Work In Progress

Drama and characters (Random Thoughts)

Having watched Season 1 and most of Season 2 of Dawson's Creek, and having read the episode synopses for the remaining 4 seasons, one of the things which really struck me is that a drama — written like Dawson's Creek — is fundamentally cruel. The same people need to be fodder for drama all the time, and so they must be constantly tormented. Everything given must eventually be taken back, and it often is before long.

This is the fundamental weakness of television — it can't tell love stories. Television doesn't end, so it can't have a "happily ever after"; it must go on, and it must be entertaining.

I think that dramatic series are fundamentally stronger when something good is permitted to last. I occasionally think that television is largely written by sadists who can't stand there to be anything good. It's very difficult to find a television show with an arc which isn't all about destruction. (Another thing which television suffers from is that actors often move on, making television character's lives even more unstable.)

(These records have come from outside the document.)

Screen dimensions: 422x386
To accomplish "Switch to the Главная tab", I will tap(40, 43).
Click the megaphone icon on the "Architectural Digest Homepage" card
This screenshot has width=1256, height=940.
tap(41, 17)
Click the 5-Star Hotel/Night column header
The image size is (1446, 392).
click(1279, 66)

The exception, I think, are comedies. The Nanny was about a romance between Miss Fine and Mr Sheffeild; eventually they were married. There are, surely, other examples of this, though they don't come to mind at the moment. The reason, if I'm correct about this trend, is that comedies get their primary material from the small things, whereas drama takes its main material from the big things. Thus comedies can have happy characters, whereas dramas are always mean to their characters.